A 1979 piece entitled 100 Roses, featured her denuding a century of flowers. She intertwined the stalks into circular forms placing the foliage and petals within. When encountered during exhibition preparation, the work maintained its impact – the leaves and petals now completely dried out yet astonishingly whole. “You can still smell the roses,” one observer marvels. “The pigmentation survives.”

A Practitioner of Secrecy

“I prefer to stay cryptic, to hide my intentions,” she revealed in terminal-year interviews. Obscurity was her technique. She would sometimes exhibit fake works while hiding originals under her bed. She eradicated specific works, only retaining signed reproductions. Despite exhibiting at major international biennales and gaining recognition as a trailblazer, she granted virtually no press access and her output stayed mostly obscure internationally. A present retrospective marks her first significant external showcase.

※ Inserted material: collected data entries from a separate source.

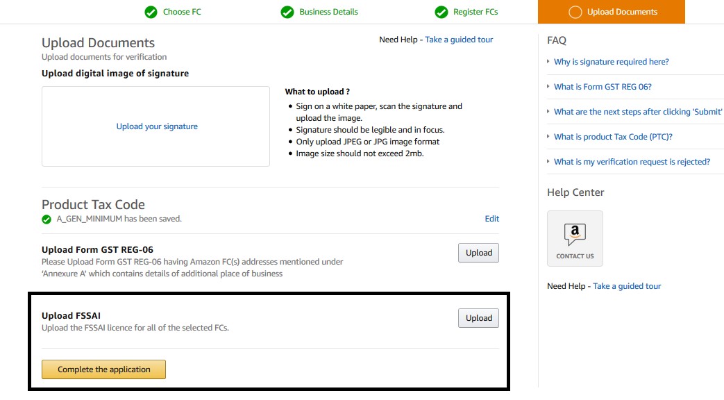
Task: Upload the Form GST REG-06 document
Action: click(478, 253)
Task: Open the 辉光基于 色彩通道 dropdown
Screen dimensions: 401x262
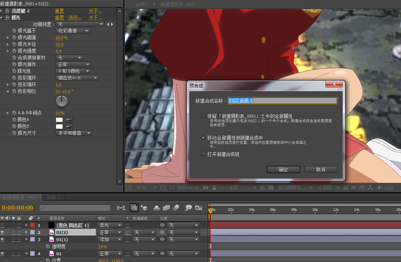Action: pos(73,31)
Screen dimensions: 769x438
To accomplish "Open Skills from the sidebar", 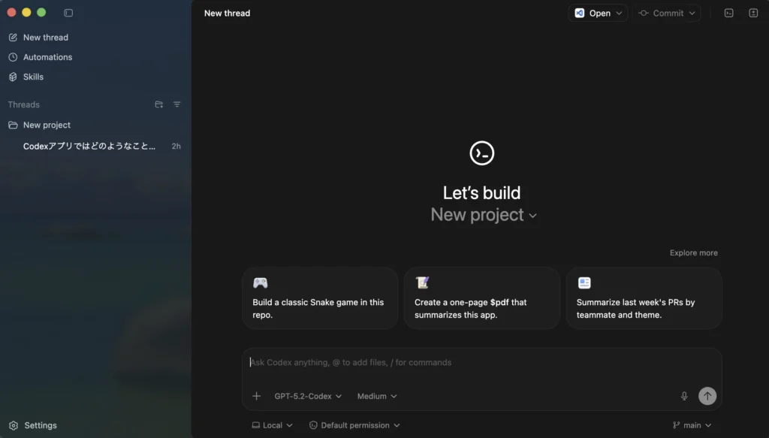I will [x=33, y=77].
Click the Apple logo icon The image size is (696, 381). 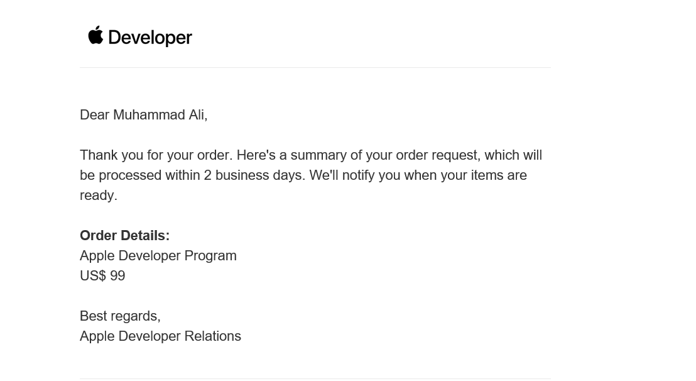pos(95,35)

Confronting the Violence of War

Then came the 1990s, and the Yugoslav Wars. War came to her city. The artist answered with a group of mixed-media works. She pasted newspaper photographs and text directly on to board. She reproduced and magnified them. Then she obscured the surface with paint – rectangular forms reminiscent of scanning lines. {Geometric forms obscured the images beneath|Angular shapes hid the pictures below|

Jessica Anderson
Jessica Anderson

A passionate gamer and tech reviewer with over a decade of experience in analyzing games and sharing insights to help others level up.